Igarza declined to say which companies are coming to Mariel, except that the foreign firms include two from Mexico, two from Belgium, and one from Spain. They cover sectors including food, chemicals and logistics, represent total investment of around US$50 million, and are expected to launch operations in the first half of 2016.
With Mariel, Cuba is also looking ahead to when the US embargo may be lifted as part of a rapprochement begun by presidents Barack Obama and Raul Castro in December. Washington and Havana plan to officially restore diplomatic relations on Monday.
Igarza said visiting US businesspeople also have expressed interest.
Tractor assembly company Cleber LLC of Alabama has already applied for a US Treasury licence with an eye toward building a plant at Mariel.
“We see this as attractive and necessary for our economy, and we told them to go ahead with preparing the documentation,” Igarza said.
Located about 30 miles (50 kilometres) from Havana, the first part of the port and planned development zone are to occupy some 11,000 acres (4,500 hectares) of bay shore and low hills.
Mariel Bay is being dredged to a target depth of 59 feet (17.9 metres) to accommodate deeper-draft ships than those that can use the port of Havana, which cannot be expanded because of an automobile tunnel that traverses its mouth.
Container shipping has already been transferred from Havana to Mariel, though the capital still receives fuel tankers and grain shipments.
70,000 jobs
A new railroad line will transport cargo and workers from Havana.
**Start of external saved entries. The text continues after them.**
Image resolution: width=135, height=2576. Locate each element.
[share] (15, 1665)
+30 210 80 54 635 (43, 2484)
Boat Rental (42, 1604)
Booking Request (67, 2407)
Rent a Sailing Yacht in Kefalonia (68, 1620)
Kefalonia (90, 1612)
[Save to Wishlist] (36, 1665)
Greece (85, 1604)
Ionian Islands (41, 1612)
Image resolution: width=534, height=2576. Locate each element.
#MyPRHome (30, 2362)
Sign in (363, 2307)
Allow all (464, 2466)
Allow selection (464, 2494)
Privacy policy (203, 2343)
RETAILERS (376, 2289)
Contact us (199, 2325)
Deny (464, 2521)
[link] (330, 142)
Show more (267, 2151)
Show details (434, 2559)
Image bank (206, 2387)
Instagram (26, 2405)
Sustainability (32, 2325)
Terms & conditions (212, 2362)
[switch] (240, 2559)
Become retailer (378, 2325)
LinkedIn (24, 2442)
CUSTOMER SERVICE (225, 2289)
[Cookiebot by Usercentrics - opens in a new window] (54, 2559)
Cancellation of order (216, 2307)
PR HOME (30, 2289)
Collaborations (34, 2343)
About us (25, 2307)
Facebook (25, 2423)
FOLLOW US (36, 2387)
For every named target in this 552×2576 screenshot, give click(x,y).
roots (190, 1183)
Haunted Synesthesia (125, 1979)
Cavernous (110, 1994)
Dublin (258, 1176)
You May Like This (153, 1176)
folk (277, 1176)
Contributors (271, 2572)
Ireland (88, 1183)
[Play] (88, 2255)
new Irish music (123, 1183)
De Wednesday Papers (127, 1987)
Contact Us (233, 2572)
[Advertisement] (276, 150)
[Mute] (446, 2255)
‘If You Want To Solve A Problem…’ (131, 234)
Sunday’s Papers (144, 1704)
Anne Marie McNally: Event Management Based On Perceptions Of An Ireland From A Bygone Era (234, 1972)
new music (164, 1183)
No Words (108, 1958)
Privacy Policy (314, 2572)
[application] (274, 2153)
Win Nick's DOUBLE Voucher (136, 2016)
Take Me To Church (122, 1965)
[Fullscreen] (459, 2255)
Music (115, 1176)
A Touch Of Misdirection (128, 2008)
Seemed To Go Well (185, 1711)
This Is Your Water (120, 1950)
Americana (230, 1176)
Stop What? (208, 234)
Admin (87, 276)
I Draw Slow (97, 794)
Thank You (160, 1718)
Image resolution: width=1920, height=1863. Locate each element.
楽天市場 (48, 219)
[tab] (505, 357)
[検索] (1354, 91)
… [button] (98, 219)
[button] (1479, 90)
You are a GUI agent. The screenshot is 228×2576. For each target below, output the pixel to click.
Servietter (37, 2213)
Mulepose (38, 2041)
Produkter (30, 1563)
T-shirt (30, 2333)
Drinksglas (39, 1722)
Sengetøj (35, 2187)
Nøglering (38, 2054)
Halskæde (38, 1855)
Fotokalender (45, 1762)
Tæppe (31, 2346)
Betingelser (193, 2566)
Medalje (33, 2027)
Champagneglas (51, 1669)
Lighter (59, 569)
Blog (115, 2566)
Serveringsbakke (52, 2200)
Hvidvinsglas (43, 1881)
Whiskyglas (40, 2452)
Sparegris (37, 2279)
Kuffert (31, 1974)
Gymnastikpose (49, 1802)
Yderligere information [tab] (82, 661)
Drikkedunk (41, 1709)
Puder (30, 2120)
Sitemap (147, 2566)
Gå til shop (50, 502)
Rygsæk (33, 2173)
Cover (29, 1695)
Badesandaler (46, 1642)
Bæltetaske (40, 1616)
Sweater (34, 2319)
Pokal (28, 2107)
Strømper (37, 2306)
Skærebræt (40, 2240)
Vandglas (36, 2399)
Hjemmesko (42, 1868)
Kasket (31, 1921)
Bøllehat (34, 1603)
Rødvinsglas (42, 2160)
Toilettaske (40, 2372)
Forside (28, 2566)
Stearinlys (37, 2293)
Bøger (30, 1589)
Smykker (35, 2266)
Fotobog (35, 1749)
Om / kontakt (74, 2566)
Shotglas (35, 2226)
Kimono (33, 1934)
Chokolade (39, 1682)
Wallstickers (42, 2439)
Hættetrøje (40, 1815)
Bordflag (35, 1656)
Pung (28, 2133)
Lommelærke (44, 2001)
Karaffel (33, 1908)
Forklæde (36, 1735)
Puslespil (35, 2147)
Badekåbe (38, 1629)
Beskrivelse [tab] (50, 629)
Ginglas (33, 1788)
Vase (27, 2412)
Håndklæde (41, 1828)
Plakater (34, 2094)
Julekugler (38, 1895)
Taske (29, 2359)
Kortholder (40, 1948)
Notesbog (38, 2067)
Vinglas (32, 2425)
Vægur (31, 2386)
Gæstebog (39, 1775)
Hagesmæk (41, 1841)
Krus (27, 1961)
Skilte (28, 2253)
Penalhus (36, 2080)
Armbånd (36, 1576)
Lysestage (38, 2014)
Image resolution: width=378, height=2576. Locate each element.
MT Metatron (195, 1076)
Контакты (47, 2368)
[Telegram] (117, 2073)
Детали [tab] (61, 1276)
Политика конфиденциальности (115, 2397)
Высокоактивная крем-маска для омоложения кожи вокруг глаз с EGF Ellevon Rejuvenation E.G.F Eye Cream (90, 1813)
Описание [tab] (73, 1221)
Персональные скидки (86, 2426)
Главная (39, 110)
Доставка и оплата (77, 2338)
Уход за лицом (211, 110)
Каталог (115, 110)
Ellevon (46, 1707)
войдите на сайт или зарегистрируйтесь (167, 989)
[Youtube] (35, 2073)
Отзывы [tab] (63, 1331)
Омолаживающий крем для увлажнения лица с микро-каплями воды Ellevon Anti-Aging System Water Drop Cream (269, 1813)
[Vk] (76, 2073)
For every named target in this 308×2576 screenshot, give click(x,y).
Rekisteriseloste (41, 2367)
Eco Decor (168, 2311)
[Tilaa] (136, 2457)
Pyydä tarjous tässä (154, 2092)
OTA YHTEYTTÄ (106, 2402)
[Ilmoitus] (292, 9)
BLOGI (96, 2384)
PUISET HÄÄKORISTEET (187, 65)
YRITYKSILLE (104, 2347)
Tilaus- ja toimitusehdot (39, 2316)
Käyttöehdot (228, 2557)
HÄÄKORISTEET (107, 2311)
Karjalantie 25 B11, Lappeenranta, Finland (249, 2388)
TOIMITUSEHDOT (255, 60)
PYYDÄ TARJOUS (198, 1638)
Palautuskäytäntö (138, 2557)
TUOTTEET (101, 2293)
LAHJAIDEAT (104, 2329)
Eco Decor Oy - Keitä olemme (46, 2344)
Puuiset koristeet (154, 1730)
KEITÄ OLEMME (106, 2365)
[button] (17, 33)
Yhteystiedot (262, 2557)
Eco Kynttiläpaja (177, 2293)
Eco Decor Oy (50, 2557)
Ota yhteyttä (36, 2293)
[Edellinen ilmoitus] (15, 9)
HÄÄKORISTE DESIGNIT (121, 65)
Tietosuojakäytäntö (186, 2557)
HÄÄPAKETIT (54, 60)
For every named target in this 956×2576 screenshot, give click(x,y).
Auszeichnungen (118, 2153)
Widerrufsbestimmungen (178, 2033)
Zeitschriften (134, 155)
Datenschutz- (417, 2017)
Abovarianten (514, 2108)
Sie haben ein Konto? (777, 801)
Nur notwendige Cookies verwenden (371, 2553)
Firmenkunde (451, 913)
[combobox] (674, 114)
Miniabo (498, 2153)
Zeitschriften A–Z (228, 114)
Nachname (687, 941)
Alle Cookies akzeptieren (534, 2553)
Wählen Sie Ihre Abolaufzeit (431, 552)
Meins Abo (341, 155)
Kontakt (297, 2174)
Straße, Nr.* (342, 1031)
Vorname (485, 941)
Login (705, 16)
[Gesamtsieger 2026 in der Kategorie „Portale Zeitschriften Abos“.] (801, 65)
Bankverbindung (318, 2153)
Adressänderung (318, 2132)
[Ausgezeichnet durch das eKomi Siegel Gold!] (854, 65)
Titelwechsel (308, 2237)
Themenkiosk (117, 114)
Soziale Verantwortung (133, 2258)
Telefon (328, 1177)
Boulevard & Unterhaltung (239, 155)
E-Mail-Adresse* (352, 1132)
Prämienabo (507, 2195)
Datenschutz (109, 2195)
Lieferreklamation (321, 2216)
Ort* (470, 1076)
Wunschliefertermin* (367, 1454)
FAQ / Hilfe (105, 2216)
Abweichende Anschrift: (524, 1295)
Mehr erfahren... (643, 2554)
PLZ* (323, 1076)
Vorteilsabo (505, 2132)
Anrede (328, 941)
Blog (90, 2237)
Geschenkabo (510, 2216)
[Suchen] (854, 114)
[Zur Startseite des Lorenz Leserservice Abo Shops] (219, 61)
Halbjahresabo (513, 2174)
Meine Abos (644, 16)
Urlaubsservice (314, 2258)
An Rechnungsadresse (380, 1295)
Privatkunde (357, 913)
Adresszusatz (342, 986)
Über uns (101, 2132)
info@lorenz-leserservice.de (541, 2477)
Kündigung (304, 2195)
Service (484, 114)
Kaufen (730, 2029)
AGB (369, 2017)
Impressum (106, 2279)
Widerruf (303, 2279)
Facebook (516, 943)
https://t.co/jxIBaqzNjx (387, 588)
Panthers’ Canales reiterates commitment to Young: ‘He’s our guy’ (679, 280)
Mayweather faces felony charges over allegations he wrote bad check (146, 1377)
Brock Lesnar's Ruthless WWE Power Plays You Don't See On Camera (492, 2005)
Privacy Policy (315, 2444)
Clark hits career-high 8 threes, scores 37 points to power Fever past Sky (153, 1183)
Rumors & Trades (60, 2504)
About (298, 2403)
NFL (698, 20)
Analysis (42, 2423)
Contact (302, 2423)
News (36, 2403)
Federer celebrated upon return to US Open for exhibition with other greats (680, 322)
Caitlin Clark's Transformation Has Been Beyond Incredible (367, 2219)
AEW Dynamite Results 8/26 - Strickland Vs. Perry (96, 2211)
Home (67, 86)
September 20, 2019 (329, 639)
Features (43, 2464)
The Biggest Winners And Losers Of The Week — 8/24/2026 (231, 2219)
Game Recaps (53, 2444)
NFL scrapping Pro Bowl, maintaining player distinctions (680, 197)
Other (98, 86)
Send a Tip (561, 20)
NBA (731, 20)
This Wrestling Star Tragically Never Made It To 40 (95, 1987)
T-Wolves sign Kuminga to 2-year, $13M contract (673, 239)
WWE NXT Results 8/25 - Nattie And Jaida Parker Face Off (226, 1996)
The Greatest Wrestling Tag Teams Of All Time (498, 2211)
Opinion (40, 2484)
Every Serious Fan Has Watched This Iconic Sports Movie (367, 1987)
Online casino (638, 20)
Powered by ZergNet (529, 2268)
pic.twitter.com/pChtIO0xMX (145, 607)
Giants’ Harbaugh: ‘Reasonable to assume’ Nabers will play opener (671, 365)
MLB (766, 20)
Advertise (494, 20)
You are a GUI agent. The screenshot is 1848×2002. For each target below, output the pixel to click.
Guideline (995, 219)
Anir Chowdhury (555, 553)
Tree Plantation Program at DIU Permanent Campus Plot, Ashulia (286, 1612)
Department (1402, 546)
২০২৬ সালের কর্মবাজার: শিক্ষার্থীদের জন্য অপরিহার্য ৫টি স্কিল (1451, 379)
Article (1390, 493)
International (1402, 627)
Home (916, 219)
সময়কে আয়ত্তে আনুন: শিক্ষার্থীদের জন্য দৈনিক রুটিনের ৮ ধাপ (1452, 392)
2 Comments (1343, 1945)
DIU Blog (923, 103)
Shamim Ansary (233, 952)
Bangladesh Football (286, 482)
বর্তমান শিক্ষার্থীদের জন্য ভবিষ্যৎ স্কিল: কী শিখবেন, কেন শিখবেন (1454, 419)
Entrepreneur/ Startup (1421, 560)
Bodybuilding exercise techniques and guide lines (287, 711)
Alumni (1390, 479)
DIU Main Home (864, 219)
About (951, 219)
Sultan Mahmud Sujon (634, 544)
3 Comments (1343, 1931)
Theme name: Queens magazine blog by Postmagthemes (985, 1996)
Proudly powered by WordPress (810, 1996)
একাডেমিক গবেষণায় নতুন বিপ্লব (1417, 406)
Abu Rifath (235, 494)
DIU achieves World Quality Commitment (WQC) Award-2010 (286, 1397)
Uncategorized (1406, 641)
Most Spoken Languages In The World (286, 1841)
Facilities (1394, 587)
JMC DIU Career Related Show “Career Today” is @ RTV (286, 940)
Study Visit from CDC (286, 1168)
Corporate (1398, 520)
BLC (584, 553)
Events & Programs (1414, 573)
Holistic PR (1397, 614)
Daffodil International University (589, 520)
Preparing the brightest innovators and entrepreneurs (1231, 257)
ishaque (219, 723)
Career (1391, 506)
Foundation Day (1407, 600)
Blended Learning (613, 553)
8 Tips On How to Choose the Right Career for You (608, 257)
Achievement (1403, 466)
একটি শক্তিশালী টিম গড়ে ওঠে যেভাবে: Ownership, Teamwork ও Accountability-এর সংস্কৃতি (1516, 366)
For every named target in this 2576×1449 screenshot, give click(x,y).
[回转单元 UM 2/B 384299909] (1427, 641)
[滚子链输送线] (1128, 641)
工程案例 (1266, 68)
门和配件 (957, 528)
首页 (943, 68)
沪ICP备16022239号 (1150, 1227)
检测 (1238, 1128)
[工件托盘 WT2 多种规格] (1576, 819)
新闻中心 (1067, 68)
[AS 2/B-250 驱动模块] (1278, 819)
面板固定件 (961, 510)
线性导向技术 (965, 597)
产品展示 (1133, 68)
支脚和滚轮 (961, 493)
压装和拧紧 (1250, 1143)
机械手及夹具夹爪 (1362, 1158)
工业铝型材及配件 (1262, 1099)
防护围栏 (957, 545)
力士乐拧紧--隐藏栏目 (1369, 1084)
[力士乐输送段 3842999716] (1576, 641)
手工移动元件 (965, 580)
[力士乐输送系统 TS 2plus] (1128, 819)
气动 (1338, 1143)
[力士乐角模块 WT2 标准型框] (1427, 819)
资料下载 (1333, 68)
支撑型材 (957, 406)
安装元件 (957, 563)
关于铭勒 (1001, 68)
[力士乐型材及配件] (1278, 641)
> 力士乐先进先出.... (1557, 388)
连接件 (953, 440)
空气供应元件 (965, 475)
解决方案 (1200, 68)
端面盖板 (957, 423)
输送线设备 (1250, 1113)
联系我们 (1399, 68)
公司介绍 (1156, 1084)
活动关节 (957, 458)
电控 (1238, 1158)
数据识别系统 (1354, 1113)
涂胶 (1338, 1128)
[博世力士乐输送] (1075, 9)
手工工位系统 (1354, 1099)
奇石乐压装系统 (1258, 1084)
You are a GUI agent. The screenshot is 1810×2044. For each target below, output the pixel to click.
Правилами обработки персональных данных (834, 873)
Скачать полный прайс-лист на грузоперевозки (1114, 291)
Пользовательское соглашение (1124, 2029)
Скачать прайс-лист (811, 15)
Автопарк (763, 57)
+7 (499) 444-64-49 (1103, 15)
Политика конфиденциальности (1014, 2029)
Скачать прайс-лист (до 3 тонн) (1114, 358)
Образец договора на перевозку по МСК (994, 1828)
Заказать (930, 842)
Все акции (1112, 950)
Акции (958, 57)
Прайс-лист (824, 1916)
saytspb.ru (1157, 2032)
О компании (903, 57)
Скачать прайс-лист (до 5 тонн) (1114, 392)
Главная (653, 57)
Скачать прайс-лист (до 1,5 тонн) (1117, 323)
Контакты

Not counting the construction, there are currently just 328 people working at Mariel, though officials project the development zone could ultimately create some 70,000 jobs, including manufacturing, biotech and other areas.
In selling Mariel to investors, Cuba touts its well-educated populace, low labour costs and strategic location in the Caribbean. Officials also talk of the port eventually becoming a centre for trans-shipment activity.
“Without haste, but without pause,” said Igarza, echoing the oft-repeated mantra of Castro and other officials about the pace with which Cuba intends to implement broader economic reforms; which in recent years have allowed a smidgen of free-market activity in the communist-run country.
Some observers say that speed is too slow to attract much foreign investment to Mariel.
“The timetables from those who are promoting reform along the lines of the slogan ‘without haste, but without pause’, I think they’re inadequate,” said Arturo Lopez-Levy, a Cuban economist who teaches at New York University.
Some potential investors are skittish because of how Cuba nationalised properties following the 1959 revolution, and more recent cases of missed payments and assets seized from foreign companies accused of corruption. Several foreign businessmen were even imprisoned.
Many also may be happy to let others test development zone rules that offer tax breaks and other incentives, and, Cuba says, guarantee assets and access to arbitration if disputes arise. Others are wary about entrenched bureaucracy or disapprove of the requirement that Cuban workers be hired and paid through a government-run employment agency.
But Lopez-Levy said that, at least in principle, the rules at Mariel should do much to ease concerns, such as lessening bureaucratic bottlenecks.